Debugging HTTP Requests in Python with Request Logging

Feb 3, 2024 ยท 2 min read

When working with the Python requests library to make HTTP requests, it can be invaluable to log the full request and response to debug issues. Here are some simple techniques to add comprehensive logging to your Python requests scripts.

Log Entire Request and Response to Console

The quickest way to log requests and responses is to use the built-in logging in requests. Add this before making the request:

import logging
import requests 
requests.packages.urllib3.add_stderr_logger()

This will print the full URL, headers, and body of both requests and responses to the console.

Log to File for Production

For apps in production, log to a file instead of console:

import logging
logging.basicConfig(filename='app.log', level=logging.DEBUG)
requests.packages.urllib3.add_stderr_logger() 

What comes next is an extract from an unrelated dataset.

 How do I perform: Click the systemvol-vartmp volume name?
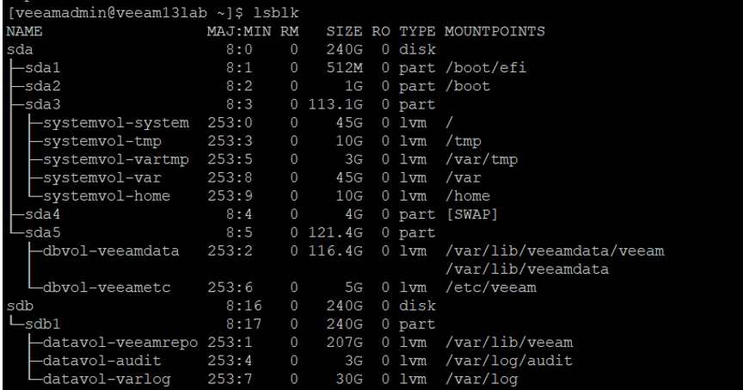[115, 159]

This will append the logs to app.log for later debugging.

Log Specific Parts of Requests/Responses

To log specific parts like URL, status code, headers, or body, use the Python logging library:

import requests
import logging

logger = logging.getLogger('requests_logger')

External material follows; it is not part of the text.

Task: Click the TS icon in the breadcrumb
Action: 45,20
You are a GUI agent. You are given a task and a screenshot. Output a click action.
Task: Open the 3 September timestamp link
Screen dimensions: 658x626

r = requests.get('https://api.example.com/items')
logger.debug(f'URL: {r.url}')
logger.debug(f'Status Code: {r.status_code}')
logger.debug(f'Headers: {r.headers}')
logger.debug(f'Body: {r.json()}')

This allows logging exactly what you need from requests without getting overwhelmed by too much data.

Conclusion

Adding logging to Python requests provides visibility into issues when making HTTP requests. Use the built-in stderr logging for quick debugging, log to a file for production, and log specific attributes like URL, status and headers for targeted debugging. Proper request/response logging can save hours of time troubleshooting Python apps.